This article was produced in partnership with Dynabook, one of the world’s leading PC manufacturers
Dynabook (formerly Toshiba PC Company) launched the world’s first industry standard laptop in 1985 and have continued with a constant stream of cutting-edge products featuring more than 30 of the World’s first technologies. Those innovations included design, battery, display and wireless breakthroughs, which shaped the mobile computing landscape as we know it today.
While having a robust IT architecture was a must for schools before the Covid-19 pandemic, the challenges associated with remote learning, and the need to be better prepared for future disruptions, has prompted schools to move ed-tech up a notch on their list of priorities.
‘The State of Technology in Education Report 2021’ study, conducted by global education company Promethean found that 74% of respondents identified technology as a priority in their school strategy, compared to 66% the previous year.
For this reason, many education service providers have been positioning themselves as the vendors of choice for schools wanting to keep ahead of the ed-tech curve.
While some up-and-coming ed-tech service providers are getting the attention of schools with new and innovative solutions, principals and IT leaders are cognisant that the reliable, durable products of ed-tech veterans have been tried and tested for decades.
As an industry leader, Toshiba launched the world's first laptop computer in 1985 and followed it up with the world's first notebook computer – the Dynabook J-3100 SS001 in 1989.
Sharp Corporation obtained 80.1% of Toshiba's computer business in October 2018 and as of 1 April 2019, the business has been known globally as 'Dynabook'. On 4 August 2020 Sharp Corporation acquired the remaining 19.9% of shares.
Below, The Educator speaks to the team at Dynabook about why the company continues to be a leader in Australia’s thriving ed-tech space, the key challenges the company is helping schools tackle, and the most important technological challenges that lay ahead for schools.
TE: Dynabook’s laptops were the first to be used in schools across Australia and New Zealand 37 years ago.
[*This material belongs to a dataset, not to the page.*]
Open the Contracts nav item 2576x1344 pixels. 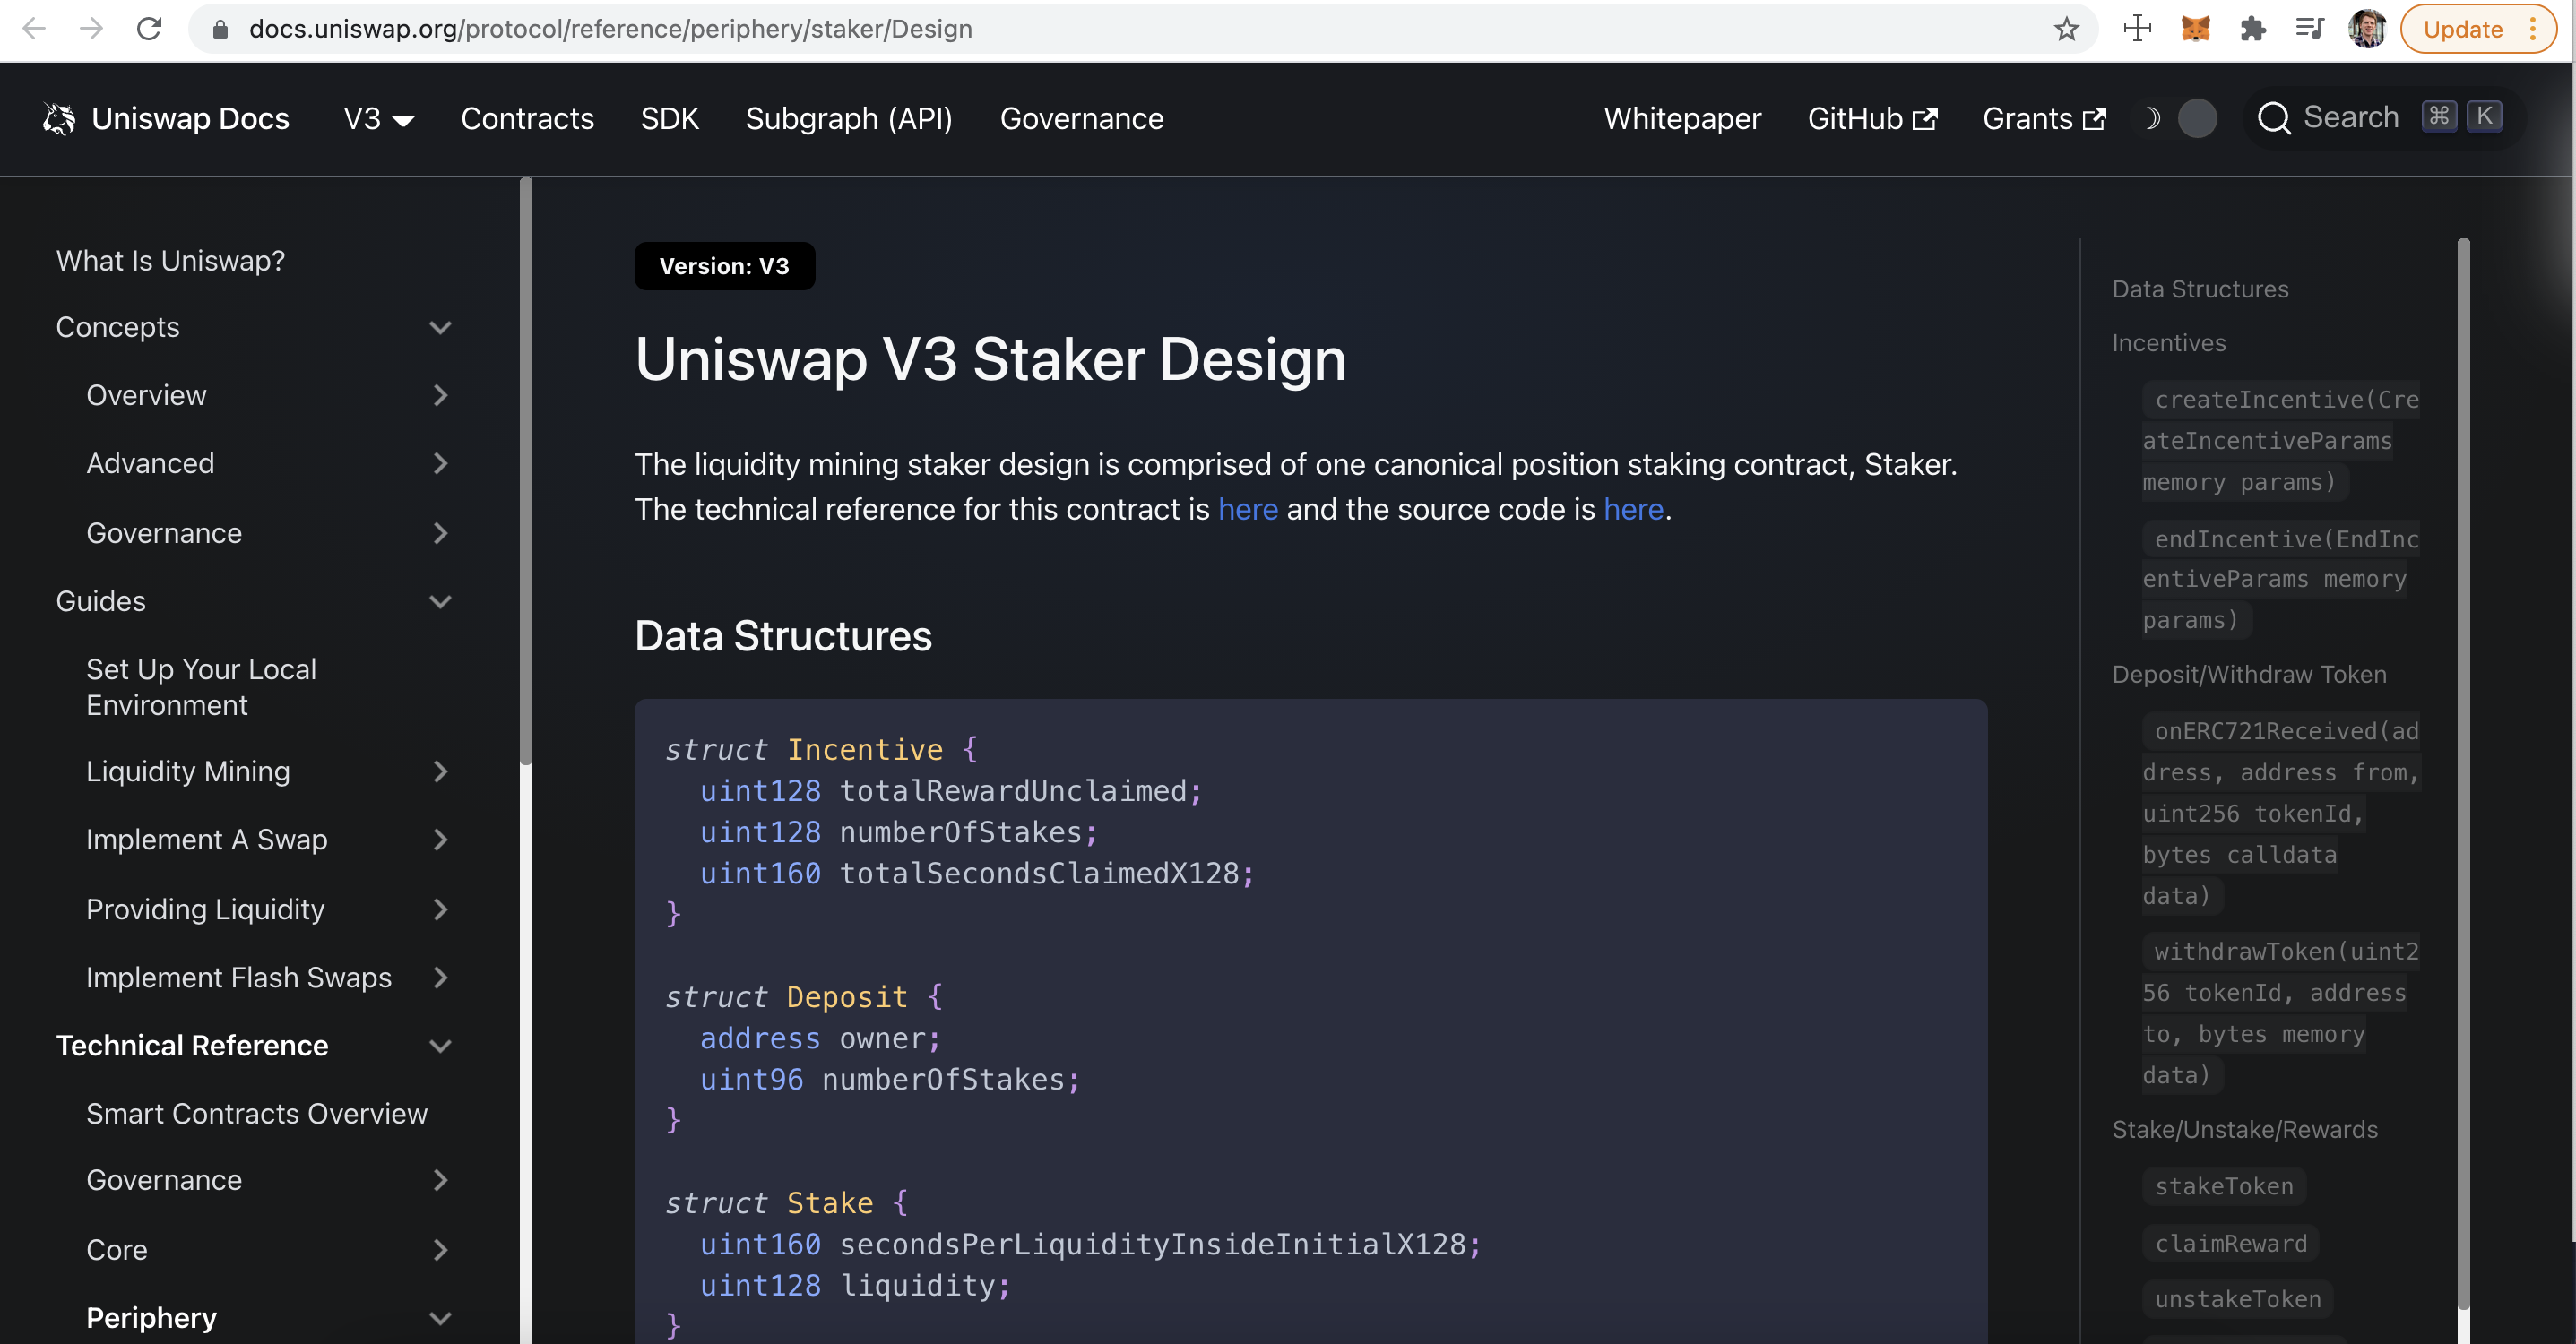527,119
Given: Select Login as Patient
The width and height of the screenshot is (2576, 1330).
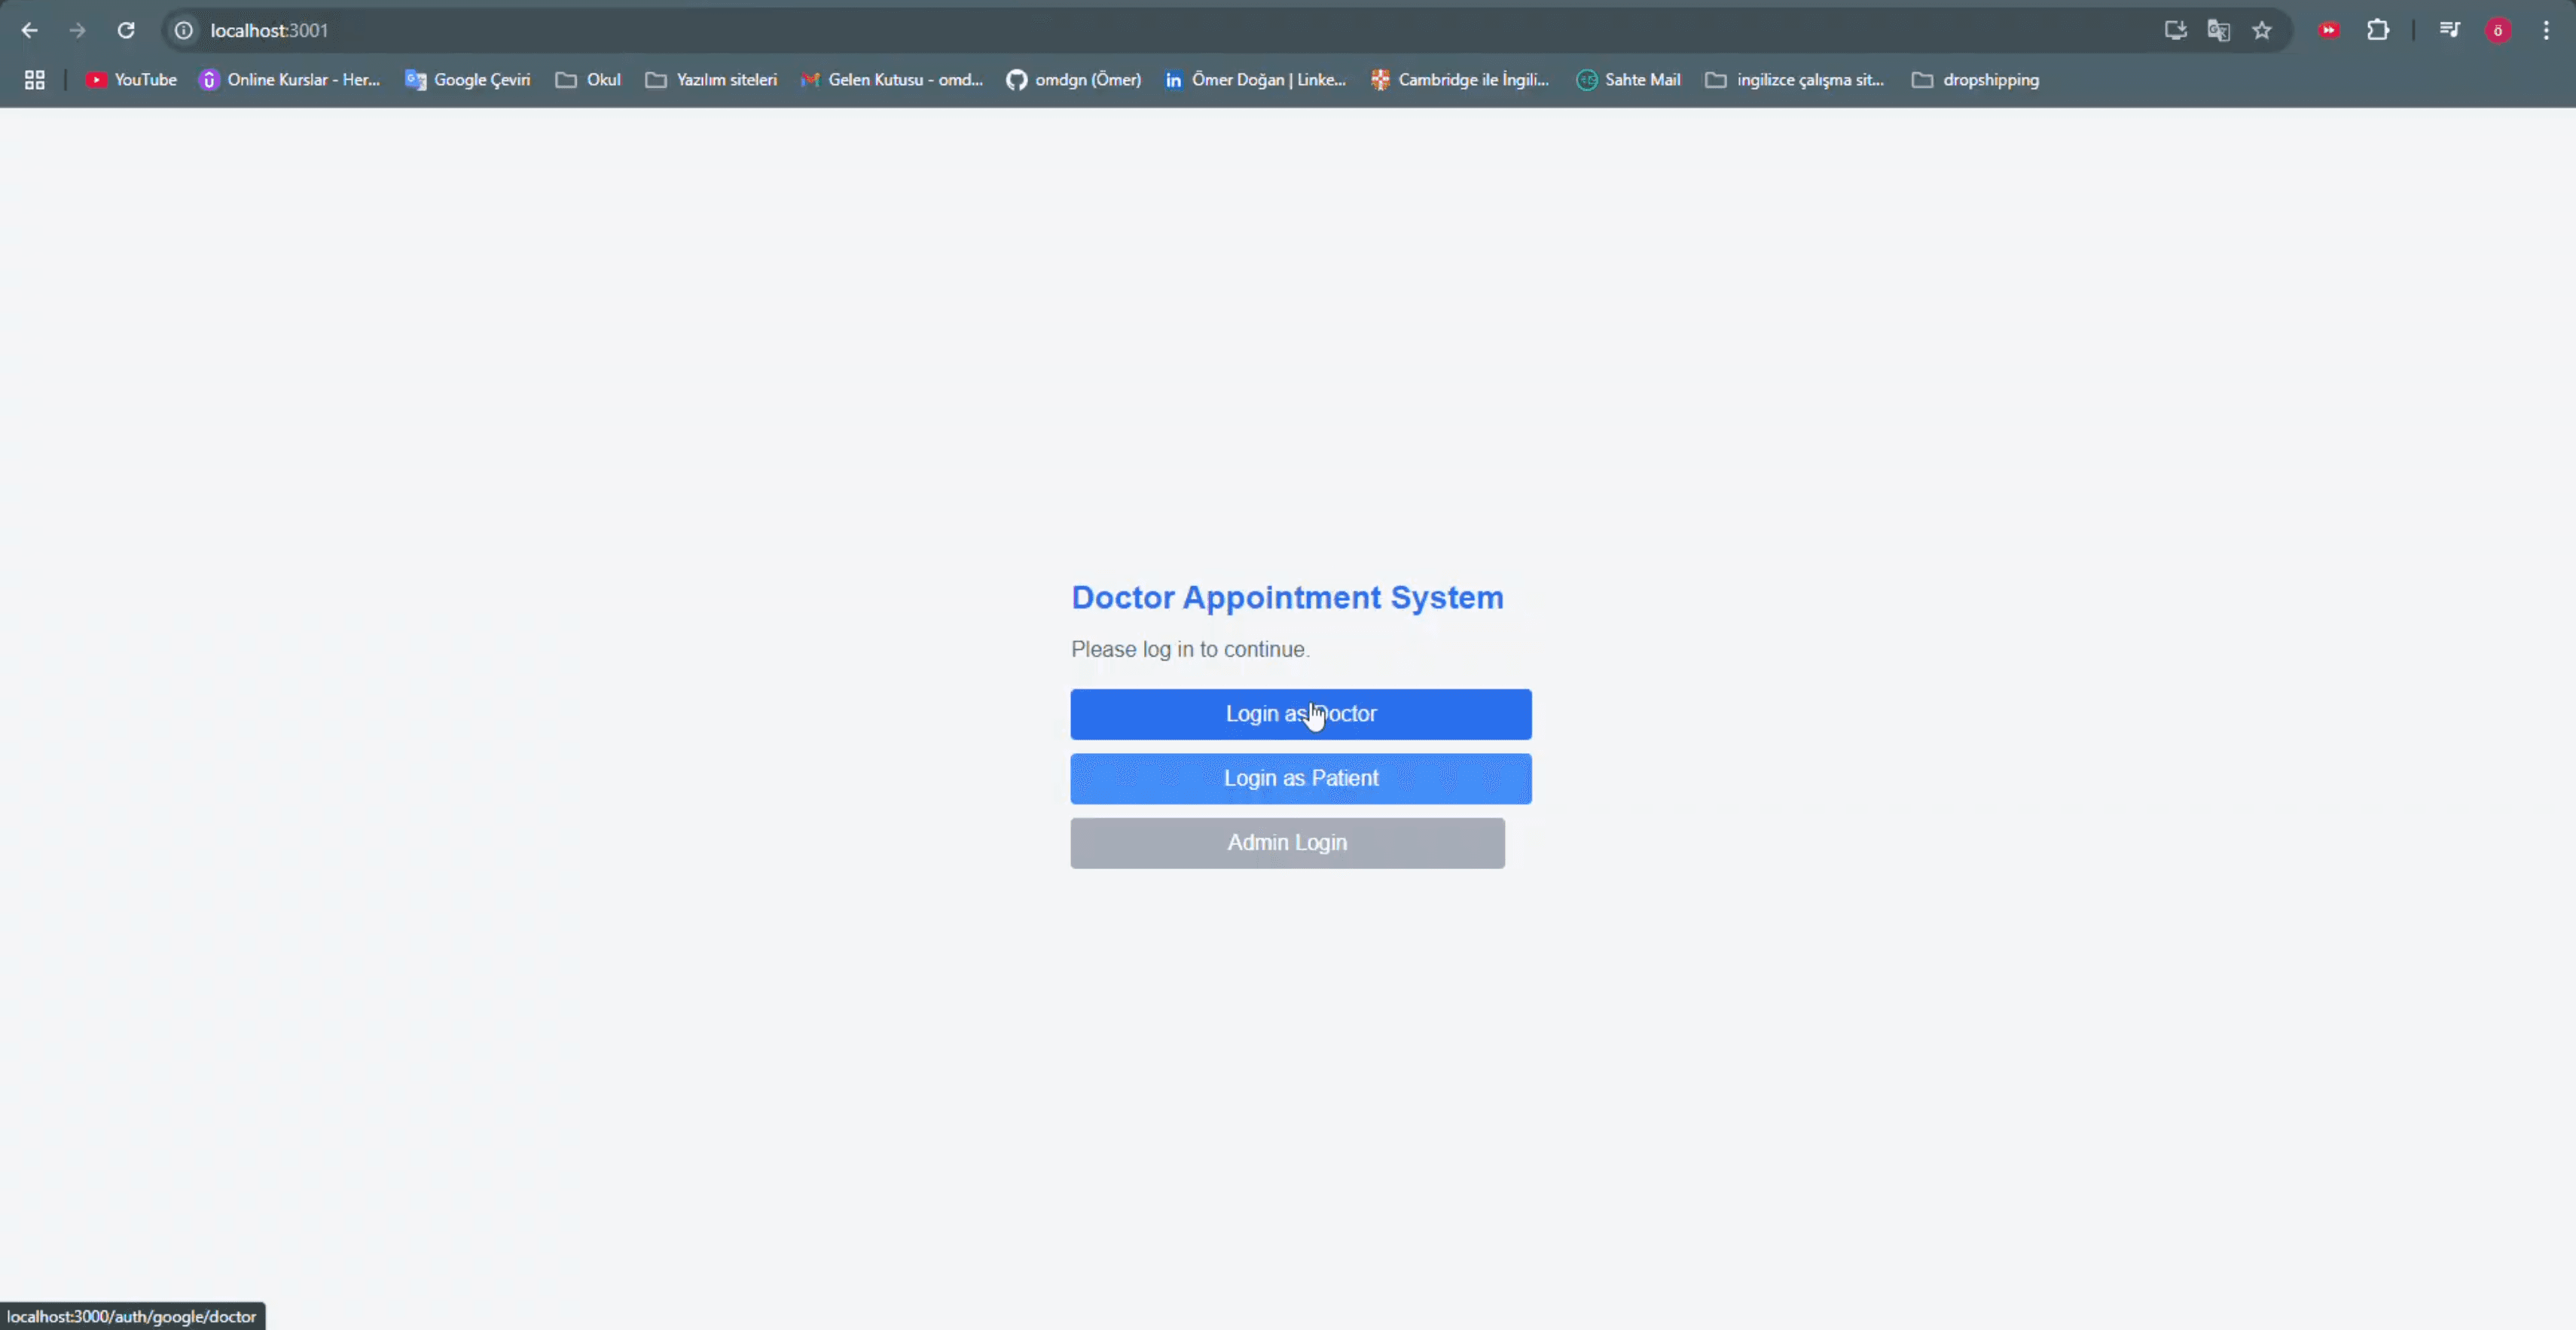Looking at the screenshot, I should [x=1300, y=778].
How would you describe Dynabook’s legacy in the Australian ed-tech space?
Our legacy is that we deployed the first one to one laptop program for school students anywhere in the world and since then mobile computing in education has become ubiquitous. Obviously, this has led to significant improvements in learning for students and teaching for teachers. We have continued to develop and produce products that are best-in-class mobile computing and truly fit for purpose in education. The digital transformation of education was something we are incredibly proud to be associated with.
TE: Drawing on the feedback you’ve received from IT department heads, what are the most important technological and human challenges that Dynabook is helping schools resolve in 2022?
The technological challenges are providing products that meet the expectations. They need to be highly mobile for our toughest customers, so the products need to be reliable and robust enough to withstand the rigours of continual and demanding use. They also require high levels of connectivity, security and ergonomics.
Touch, stylus and our ergonomic keyboards provide students with a superior user experience. Products need to be easy to use with those multiple inputs. This is complemented by the latest Intel processors and Microsoft software. Security is another feature that has become more important to keep student’s data safe, and we answer all of those challenges with the products that we offer in our education range.
TE: It’s clear to see that Australia’s ed-tech landscape continues to adapt to shifting demands. Are there any ways in which Dynabook will be building on its offerings to schools in the year(s) ahead? If so, what are they?
The solid foundations that we created over the past 37 years that we continue to develop allow us to adapt to the shifting demands of schools. We never stop listening to the needs of our education customers and we take their input very seriously by sharing this data with our product development teams so that year on year, we are offering products that are answering those customer needs. We have purposefully designed for schools in terms of mobility, robustness, security, connectivity, and ergonomics.
A key observation during lockdown was the relative ease of transition for the schools that already had a strong mobile computing strategy and implementation and we found that they were already well equipped and did not need any additional assistance to go to online learning as they already had everything they needed.
TE: A bit of future-gazing here. What are the most important trends and challenges you see taking shape in the Australian ed-tech market, and how will Dynabook be helping schools navigate these trends and challenges?
Technology is ever evolving and the trends and challenges we see are constant. Our education customers want their laptops to be faster, lighter, stronger, and easy to use with all the latest features and functions, this is a constant evolution, and we remain committed to meeting those needs and challenges.